O operador [ONS – Operador Nacional do Sistema Elétrico] resolve isso. Na base de geração, coloca a hidrelétrica, a eólica, a nuclear e depois térmicas. O operador consegue controlar perfeitamente o que ele vai gerar.
Como estamos precisando guardar água nos reservatórios, pois eles estão em baixa, o operador pode desligar alguma hidrelétrica para acumular água, e pode fechar na base alguma eólica – a ordem de mérito. O que vai acontecer efetivamente em termos de operação é que haverá poupança de água e não se recorrerá a recursos térmicos que são mais caros. Assim o PLD [preço de liquidação das diferenças] ficará sempre no piso, como está hoje. Ninguém vai jogar energia fora.
Por possuir uma capacidade de construção mais rápida, acredita que no pós-crise, a implantação de plantas eólicas poderia ser uma oportunidade de investimentos?
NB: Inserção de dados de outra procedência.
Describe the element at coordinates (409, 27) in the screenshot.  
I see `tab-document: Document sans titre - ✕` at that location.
Se no pós-crise for necessária uma capacidade instalada muito rapidamente, é possível fazer isso com a eólica e solar. Mas eu não vejo essa necessidade, porque antes da crise, já estávamos com sobra de 6 gigawatts médios e se a demanda esticar muito, ainda vai encontrar esses 6 gigawatts. Não acredito que precisaremos sair correndo para fazer obras, pois já temos uma reserva grande de potência.
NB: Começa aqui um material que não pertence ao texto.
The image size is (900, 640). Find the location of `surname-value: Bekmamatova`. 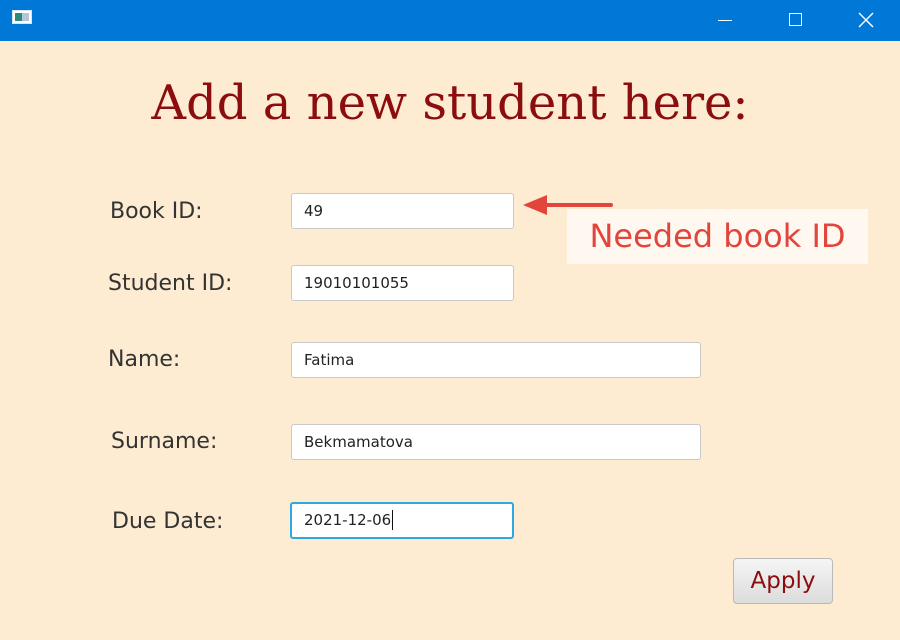

surname-value: Bekmamatova is located at coordinates (358, 442).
Com a paralisação da indústria chinesa, o segmento eólico corre riscos na falta de suprimentos e equipamentos para suas plantas?
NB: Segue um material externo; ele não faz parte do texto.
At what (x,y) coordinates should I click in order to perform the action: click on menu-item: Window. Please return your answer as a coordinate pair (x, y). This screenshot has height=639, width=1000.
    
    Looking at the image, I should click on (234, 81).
Temos uma indústria 80% nacional e outros 20%, que vem de fora. Temos uma dependência da China muito baixa. Não acho que isso vá atrapalhar nossa indústria, já que a nossa capacidade produtiva está muito internalizada.
Consegue descrever um cenário para o segundo semestre, ou 2021?
Podemos partir do princípio que vamos ter uma retomada, no segundo semestre, com a volta dos leilões e normalização da demanda. E só partir daí, vamos ter a capacidade de fazer cenários para 2021. Hoje, não faz sentido, e nem seria honesto, falar em cenários no meio de uma crise desse tipo.